Hiya, I think I was on here before but I couldn't get on it cuz of my comp and I got deleted, I dunno curse to short-term memory loss. I have a calico cat named Shadow Blade who HAS to stay in my room due to the fact she has disciplinary problems and we have 5 dogs in the house. She's a little wild thing, I might get a pic of her up soon. Her name is Shadow Blade...yeah i'm sure I was on here once before. Any tips on training a young-adult calico cat? She's not a kitten and she's about a year old so....any help? Cuz i've never owned a cat really before.


----------



## spacemonkey (Aug 12, 2004)

First off, welcome (or should I say, welcome back ) to the forums! I hope we can help 

Well, seeing as you own five dogs and have never owned a cat before, your expectations for training are probably way too high. Her behavior, which you see as "wild" and her having "disciplinary issues", may very well be normal things for a cat. What you need to do is objectively look at her behavior and determine whether that _is_ a normal "cat thing", or whether it truly is a behavior problem. Oftentime, we find that we are the ones that need to change, not the cat. But if you post some specifics regarding her behavior, I'm sure people here will be able to help out.


----------



## newcatowner7 (Oct 25, 2004)

I posted some of the things she does on the Behavior place. People keep telling me that Calico cats are hard to train and are naturally wild.
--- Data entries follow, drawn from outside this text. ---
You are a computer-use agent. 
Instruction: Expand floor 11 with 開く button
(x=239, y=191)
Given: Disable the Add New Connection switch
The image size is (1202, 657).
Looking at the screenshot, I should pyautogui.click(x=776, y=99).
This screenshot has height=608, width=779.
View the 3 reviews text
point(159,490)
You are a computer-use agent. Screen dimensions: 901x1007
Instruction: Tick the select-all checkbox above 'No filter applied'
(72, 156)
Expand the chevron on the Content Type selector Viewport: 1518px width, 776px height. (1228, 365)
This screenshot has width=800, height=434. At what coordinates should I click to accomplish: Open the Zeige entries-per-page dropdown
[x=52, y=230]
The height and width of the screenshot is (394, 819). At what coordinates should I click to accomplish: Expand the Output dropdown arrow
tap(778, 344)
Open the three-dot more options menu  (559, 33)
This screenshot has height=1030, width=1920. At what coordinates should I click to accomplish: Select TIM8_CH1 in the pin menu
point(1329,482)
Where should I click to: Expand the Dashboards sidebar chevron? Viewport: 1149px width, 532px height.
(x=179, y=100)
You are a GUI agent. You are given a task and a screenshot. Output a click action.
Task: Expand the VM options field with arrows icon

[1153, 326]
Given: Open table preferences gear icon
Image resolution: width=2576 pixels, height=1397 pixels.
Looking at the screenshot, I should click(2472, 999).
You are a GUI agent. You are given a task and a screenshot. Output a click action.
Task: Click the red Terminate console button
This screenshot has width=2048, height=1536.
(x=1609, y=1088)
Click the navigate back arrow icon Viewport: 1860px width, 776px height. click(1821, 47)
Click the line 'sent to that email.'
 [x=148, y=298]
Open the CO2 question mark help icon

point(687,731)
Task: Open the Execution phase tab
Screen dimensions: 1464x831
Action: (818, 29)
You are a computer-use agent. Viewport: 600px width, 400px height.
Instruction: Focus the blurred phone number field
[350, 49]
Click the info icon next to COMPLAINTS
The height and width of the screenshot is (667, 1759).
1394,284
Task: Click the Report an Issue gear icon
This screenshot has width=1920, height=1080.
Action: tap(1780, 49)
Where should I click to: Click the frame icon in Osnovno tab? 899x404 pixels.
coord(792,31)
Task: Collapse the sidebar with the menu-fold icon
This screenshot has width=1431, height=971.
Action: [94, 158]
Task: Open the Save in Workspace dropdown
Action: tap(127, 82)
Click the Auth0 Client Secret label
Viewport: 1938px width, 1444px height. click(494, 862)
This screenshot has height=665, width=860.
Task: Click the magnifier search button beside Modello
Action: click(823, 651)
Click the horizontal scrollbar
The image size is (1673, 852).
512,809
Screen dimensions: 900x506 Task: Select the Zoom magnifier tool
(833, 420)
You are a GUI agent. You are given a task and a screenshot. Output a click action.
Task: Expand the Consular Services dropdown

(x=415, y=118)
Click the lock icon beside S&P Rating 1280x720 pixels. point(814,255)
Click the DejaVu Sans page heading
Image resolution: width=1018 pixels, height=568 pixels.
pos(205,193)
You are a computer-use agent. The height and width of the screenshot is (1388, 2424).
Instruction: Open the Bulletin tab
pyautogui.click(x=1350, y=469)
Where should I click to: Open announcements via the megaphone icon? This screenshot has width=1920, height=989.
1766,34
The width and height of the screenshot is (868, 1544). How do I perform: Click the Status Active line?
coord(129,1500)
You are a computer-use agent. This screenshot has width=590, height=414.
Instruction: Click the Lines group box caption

Oh yes and thanks for the welcome but with my questions on behavior, i'm gonna get annoying


----------



## rosalie (Oct 9, 2003)

Welcome back  ..don't say you'll get annoying and ask on (didn't get to the B forum yet) which's a pretty good way to find out, right? and we'd love to help.


----------



## spacemonkey (Aug 12, 2004)

Yeah, no worries about being annoying, we're here to help! 



> People keep telling me that Calico cats are hard to train and are naturally wild.


Those are usually the same kind of people that say Dalmatians are high strung (I say this from experience owning a Dal). "People" make a lot of generalizations about specific animals or breeds, almost all of which are untrue. Calicos are no more wild or hard to own than any other cat. Don't let their foolishness cloud your thinking :wink:


----------



## Jeanie (Jun 18, 2003)

Hi, and I'm glad you've joined us! Cats do have a mind of their own, but don't worry, your cat will soon have you trained. :wink: Seriously, she's young, and will settle down when she's out of her kittenhood, but you'll learn more about that in Behavior! You'll learn to love the independence of a cat. I'm sure, and admire her dignity.  Post all you want. That's why we're here.


----------



## Vequi's Daddy (Oct 25, 2004)

newcatowner7 said:


> Oh yes and thanks for the welcome but with my questions on behavior, i'm gonna get annoying


You are not alone. I got my first cat last month after many years owning nothing but dogs. I won't say cats are better or worse than dogs, but I can guarantee you it's a whole new experience. You will love it!


----------



## jessamica8 (Aug 17, 2004)

Warm welcome back! And do ask away. You've gotten a little help already, I see.


----------



## newcatowner7 (Oct 25, 2004)

Thanks everyone  and yeah I got some help already, i've already learned that cats are smarter than most of the dogs I have lol


----------



## kitkat (Sep 22, 2003)

Welcome back. I used to have dogs before when I lived with my parents and having cats is totally different. I know you will learn a lot in this forum


----------



## newcatowner7 (Oct 25, 2004)

I'm pretty sure I will, I learn new stuff everyday about cats! It's hard having to outsmart mine, we 'battle' for stuff like once she tried to get into the AC unit and I put some stuff up there, she just pushed them aside and tried to get in, finally I put up a trash can and she tried to get in and she pawed at the door for a few moments then finally went, "Meow..." in a very low voice like she was defeated lol


----------